**Text segment**
+++

Oklahoma Politics: December 2011 Archives

Mike McCarville has two stories from the State Capitol about dissatisfaction among rank-and-file Republican members of the Oklahoma House of Representatives with the way Speaker Kris Steele is using (or abusing) his power. Steele has one year remaining as speaker. Republicans have already picked T. W. Shannon to succeed Steele in 2013; they rejected Steele's anointed successor, Jeff Hickman.

Back in early November, Steele removed Broken Arrow Rep. John Trebilcock from his chairmanship of the Energy and Utility Regulation Committee. Trebilcock wrote on Facebook on November 4:

Speaker Kirs Steele just removed me as Chairman of the Energy Committee. Clearly, if I had supported his choice in the recent Speaker's race to replace him, I would remain as chairman. This is unacceptable Pay to Play trading of votes and punishing members for voting their conscience. Extremely saddened that someone i once considered a friend has let his office diminish him as a person.

The Republican caucus's retreat in Shawnee this week would have been the opportunity for members to air these sorts of concerns, but instead it's reported that Steele filled the meetings with presentations and position papers, limiting any opportunity for discussion to the tail end of the retreat. Panhandle Rep. Gus Blackwell wrote a scathing email to his colleagues protesting the way the meeting was conducted:

Obviously, our caucus retreat was not intended to be an opportunity for our caucus to discuss, debate, or decide policy. Instead, our caucus meetings have become carefully orchestrated and planned events, with little or no time for the actual discussion of caucus business.

+++

**Dataset extract**
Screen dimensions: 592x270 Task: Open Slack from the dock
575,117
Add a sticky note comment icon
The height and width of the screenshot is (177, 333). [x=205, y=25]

+++

**Aim of the exercise**
Write out, word for word, the part of the Oklahoma politics text that opens with the words "Oklahoma Politics: December" and closes with "successor, Jeff Hickman.".

**Full solution**
Oklahoma Politics: December 2011 Archives

Mike McCarville has two stories from the State Capitol about dissatisfaction among rank-and-file Republican members of the Oklahoma House of Representatives with the way Speaker Kris Steele is using (or abusing) his power. Steele has one year remaining as speaker. Republicans have already picked T. W. Shannon to succeed Steele in 2013; they rejected Steele's anointed successor, Jeff Hickman.